- SUPPLIED DATA
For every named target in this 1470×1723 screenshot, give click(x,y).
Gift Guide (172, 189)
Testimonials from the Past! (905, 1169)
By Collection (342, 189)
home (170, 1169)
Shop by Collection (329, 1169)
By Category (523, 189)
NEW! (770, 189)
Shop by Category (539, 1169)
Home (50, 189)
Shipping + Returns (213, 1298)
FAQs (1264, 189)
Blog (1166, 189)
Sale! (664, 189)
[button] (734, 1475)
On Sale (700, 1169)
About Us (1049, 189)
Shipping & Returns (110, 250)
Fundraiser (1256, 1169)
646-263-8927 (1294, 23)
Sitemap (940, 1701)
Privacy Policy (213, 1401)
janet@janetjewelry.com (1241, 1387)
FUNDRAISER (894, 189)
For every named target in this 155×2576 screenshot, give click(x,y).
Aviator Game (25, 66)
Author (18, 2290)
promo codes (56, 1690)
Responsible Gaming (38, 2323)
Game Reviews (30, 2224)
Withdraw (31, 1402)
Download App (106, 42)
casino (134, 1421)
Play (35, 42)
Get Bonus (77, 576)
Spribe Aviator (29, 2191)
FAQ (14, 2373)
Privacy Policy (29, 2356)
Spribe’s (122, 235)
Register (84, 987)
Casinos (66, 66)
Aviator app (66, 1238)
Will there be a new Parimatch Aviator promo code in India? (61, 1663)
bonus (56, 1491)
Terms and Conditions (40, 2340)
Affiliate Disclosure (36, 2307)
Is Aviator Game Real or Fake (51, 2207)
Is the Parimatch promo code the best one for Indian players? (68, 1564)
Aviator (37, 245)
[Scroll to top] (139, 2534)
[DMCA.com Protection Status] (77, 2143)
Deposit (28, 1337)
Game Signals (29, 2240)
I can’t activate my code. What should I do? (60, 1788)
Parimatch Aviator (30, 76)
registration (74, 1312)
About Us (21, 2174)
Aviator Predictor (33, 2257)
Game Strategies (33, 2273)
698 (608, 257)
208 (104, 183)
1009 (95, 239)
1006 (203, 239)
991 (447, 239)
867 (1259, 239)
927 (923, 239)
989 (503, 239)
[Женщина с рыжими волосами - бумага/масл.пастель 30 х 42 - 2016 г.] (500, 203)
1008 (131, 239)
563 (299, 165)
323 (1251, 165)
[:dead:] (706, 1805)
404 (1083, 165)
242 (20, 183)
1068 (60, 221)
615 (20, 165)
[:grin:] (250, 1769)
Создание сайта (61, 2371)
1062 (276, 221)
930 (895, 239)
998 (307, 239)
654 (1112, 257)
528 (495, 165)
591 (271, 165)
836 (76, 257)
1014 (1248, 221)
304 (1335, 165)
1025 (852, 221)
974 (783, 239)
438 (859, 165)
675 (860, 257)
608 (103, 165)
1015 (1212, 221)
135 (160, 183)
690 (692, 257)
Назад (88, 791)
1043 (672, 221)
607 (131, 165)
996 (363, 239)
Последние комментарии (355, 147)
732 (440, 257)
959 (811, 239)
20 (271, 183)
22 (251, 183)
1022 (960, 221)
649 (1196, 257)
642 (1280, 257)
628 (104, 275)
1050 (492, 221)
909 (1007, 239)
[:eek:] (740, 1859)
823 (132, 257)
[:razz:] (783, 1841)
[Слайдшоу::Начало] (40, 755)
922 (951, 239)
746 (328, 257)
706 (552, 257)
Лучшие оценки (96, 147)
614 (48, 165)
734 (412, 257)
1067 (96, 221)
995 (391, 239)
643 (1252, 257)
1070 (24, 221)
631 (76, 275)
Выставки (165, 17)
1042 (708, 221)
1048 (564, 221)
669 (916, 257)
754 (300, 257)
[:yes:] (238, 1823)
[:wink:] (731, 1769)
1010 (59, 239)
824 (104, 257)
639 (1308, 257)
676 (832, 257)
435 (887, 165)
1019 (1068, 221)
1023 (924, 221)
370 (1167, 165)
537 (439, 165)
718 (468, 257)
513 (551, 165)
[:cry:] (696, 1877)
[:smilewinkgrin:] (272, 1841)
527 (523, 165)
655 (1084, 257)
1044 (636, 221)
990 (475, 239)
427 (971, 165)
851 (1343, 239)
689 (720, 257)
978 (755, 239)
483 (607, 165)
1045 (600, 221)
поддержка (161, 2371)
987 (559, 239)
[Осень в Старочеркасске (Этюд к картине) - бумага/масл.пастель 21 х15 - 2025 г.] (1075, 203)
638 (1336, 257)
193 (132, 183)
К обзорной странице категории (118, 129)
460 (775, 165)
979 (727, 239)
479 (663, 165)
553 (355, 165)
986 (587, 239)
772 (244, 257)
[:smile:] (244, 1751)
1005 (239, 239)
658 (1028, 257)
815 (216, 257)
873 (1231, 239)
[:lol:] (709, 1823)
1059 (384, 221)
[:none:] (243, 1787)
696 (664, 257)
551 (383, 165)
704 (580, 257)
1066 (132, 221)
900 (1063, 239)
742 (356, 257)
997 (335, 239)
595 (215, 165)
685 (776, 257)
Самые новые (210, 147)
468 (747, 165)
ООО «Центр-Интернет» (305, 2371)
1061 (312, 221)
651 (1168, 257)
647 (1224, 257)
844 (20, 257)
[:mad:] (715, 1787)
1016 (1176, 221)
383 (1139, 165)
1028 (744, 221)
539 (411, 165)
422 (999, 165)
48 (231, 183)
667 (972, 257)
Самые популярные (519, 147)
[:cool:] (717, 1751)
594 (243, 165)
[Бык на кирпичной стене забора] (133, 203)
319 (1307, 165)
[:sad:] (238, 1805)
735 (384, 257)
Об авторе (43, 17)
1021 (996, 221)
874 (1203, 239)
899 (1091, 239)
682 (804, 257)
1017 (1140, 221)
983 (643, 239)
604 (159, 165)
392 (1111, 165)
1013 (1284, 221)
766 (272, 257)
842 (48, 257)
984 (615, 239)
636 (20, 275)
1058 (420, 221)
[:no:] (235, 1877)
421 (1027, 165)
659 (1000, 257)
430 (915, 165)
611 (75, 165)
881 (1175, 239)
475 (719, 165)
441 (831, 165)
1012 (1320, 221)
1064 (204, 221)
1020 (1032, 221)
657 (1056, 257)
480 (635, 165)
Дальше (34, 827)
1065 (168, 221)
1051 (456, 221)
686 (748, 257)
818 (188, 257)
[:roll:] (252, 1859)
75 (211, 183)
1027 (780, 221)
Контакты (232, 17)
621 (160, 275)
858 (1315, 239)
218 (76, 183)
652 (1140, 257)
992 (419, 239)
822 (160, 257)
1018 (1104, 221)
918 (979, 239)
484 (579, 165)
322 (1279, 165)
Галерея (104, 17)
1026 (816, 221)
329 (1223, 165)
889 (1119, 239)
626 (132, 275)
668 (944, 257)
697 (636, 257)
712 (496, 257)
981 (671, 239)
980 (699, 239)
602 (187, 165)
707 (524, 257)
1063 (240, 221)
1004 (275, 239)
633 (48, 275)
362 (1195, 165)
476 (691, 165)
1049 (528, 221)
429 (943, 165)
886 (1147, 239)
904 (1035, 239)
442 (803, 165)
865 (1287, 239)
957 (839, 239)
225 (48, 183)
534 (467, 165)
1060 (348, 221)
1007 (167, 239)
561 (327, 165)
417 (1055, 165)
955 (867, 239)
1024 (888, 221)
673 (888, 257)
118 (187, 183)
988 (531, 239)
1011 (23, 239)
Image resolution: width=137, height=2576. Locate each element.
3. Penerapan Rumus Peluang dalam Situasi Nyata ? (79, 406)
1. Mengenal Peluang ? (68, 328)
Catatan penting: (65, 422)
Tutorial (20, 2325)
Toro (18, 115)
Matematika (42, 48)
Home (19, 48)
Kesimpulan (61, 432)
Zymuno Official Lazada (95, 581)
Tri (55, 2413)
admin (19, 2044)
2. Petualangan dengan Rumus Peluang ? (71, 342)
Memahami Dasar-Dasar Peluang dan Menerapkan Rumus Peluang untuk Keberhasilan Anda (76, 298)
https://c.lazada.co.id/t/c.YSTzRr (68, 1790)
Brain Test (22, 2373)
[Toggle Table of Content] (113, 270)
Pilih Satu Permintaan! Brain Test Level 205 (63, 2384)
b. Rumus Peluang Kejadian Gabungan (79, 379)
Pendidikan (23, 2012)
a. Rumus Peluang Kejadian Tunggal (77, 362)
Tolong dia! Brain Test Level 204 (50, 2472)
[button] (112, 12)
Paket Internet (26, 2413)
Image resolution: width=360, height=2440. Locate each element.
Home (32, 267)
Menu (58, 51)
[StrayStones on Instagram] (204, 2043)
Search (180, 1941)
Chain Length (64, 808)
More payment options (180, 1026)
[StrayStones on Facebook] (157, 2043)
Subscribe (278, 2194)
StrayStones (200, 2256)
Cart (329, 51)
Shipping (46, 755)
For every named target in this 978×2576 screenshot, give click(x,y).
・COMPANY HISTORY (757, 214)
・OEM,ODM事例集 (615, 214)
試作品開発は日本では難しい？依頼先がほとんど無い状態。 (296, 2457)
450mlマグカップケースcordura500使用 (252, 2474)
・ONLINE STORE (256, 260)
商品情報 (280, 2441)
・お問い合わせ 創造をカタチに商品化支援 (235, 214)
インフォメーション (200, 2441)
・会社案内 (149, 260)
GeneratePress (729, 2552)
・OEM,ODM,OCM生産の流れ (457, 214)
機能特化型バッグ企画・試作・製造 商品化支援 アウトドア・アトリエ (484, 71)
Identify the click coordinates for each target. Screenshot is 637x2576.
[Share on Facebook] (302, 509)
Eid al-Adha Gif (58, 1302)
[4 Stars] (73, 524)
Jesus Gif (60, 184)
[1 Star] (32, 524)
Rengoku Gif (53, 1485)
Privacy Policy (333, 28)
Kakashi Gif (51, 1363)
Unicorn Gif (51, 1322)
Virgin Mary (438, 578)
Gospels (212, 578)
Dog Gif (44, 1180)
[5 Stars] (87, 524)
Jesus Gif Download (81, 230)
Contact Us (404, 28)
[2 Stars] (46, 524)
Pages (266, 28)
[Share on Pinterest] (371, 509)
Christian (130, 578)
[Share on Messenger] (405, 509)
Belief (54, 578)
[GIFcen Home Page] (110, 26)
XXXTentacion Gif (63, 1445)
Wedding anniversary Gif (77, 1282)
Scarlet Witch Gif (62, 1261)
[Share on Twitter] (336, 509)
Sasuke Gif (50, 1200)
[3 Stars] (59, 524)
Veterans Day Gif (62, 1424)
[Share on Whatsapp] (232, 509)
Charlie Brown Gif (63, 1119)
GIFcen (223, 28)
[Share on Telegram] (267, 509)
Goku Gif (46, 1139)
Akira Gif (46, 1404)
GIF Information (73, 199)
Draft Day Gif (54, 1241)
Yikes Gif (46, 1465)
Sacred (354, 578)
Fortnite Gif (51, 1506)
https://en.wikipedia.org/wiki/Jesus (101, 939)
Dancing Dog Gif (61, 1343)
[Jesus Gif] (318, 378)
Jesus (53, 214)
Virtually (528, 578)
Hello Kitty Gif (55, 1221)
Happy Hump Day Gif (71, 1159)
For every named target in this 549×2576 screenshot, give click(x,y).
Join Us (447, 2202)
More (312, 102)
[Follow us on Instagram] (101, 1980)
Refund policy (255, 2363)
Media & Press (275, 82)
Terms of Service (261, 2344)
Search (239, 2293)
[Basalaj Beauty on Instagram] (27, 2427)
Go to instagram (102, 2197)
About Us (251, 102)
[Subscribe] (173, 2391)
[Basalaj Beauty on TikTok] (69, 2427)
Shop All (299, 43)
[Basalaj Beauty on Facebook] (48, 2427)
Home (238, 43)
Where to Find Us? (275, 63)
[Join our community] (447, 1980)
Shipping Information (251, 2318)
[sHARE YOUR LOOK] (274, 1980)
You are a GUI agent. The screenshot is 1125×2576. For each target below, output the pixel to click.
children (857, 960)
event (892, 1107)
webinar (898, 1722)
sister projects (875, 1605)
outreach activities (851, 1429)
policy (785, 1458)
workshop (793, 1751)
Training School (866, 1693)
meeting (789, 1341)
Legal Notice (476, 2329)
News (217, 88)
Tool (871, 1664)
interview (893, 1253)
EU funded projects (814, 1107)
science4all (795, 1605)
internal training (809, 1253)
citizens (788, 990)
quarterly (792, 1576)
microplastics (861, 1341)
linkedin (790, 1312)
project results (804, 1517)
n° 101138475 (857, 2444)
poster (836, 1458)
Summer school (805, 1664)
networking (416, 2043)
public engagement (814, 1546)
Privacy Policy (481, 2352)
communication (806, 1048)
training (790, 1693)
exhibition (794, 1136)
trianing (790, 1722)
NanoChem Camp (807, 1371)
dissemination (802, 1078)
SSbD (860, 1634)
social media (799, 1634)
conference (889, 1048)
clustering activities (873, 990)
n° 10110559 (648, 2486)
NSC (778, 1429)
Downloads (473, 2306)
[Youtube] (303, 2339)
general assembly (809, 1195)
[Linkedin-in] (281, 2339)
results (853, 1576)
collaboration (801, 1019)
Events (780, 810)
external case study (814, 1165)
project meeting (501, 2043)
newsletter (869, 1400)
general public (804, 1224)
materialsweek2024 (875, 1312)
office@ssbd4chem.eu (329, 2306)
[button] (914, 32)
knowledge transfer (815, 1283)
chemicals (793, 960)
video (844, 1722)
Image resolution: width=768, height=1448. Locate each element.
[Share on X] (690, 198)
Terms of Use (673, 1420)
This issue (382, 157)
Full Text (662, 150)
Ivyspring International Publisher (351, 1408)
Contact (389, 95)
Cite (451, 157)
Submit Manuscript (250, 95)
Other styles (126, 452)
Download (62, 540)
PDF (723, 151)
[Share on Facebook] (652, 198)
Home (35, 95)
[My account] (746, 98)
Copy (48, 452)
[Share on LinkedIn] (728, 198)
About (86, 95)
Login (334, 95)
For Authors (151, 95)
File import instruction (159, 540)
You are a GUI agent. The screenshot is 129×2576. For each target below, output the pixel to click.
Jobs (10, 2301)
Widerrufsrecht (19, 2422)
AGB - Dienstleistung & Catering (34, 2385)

- EXERCISE
Return, from the entries, each line that holds "Image".

- SOLUTION FOR THIS TASK
Image resolution: width=137, height=2576. Locate each element.
Image resolution: width=360, height=2440. Locate each element.
Image resolution: width=768, height=1448. Locate each element.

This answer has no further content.